[Saved data entries]
◇ ◇ ◇ ◇ ◇ ◇ ◇
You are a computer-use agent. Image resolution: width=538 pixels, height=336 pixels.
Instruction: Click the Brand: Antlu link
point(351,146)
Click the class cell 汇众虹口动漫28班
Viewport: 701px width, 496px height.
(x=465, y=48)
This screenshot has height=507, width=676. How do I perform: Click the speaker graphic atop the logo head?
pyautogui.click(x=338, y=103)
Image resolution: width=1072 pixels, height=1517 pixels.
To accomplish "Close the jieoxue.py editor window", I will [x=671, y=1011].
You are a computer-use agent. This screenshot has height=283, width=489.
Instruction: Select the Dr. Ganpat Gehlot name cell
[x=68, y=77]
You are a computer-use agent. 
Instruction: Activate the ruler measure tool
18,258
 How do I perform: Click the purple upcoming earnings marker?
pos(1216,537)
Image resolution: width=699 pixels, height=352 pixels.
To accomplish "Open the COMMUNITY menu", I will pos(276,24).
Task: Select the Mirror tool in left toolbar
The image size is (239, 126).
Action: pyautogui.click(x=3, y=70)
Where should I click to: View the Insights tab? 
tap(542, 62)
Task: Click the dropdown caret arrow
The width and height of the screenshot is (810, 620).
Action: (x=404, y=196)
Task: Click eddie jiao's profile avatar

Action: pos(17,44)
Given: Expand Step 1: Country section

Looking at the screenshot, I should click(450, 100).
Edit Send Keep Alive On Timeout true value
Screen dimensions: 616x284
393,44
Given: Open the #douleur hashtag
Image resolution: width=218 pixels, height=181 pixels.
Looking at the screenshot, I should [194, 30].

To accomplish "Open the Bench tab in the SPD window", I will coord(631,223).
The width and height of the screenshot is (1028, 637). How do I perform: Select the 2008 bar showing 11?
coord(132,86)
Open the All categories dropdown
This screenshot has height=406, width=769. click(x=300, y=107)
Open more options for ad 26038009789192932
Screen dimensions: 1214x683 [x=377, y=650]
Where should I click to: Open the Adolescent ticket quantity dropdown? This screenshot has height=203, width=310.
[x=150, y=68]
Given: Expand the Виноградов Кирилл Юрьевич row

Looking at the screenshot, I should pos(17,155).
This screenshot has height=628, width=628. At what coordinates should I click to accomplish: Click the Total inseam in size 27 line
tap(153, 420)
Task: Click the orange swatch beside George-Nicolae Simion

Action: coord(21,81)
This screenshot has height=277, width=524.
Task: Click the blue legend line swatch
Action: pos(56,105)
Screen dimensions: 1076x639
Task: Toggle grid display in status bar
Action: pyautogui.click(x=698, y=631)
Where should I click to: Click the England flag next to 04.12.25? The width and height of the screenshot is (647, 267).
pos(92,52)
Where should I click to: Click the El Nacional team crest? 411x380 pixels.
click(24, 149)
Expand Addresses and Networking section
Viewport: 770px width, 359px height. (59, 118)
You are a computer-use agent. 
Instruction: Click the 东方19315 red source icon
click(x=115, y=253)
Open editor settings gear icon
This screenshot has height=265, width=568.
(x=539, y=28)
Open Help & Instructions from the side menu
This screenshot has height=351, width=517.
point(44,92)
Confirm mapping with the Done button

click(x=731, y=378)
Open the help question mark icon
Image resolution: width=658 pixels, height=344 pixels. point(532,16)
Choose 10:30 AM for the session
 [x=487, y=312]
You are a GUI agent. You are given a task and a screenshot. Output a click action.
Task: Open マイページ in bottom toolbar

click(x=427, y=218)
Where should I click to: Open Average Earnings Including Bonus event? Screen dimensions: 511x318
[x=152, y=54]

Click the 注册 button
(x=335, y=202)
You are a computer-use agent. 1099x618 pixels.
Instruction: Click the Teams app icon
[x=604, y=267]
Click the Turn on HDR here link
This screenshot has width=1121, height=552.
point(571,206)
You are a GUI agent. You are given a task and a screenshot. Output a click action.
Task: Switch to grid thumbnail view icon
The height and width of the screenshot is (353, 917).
◇ ◇ ◇ ◇ ◇ ◇ ◇
TRY IT:
For each line above that includes "will", make a copy.

ANSWER SECTION:
To accomplish "Close the jieoxue.py editor window", I will [x=671, y=1011].
To accomplish "Open the COMMUNITY menu", I will pos(276,24).
To accomplish "Open the Bench tab in the SPD window", I will coord(631,223).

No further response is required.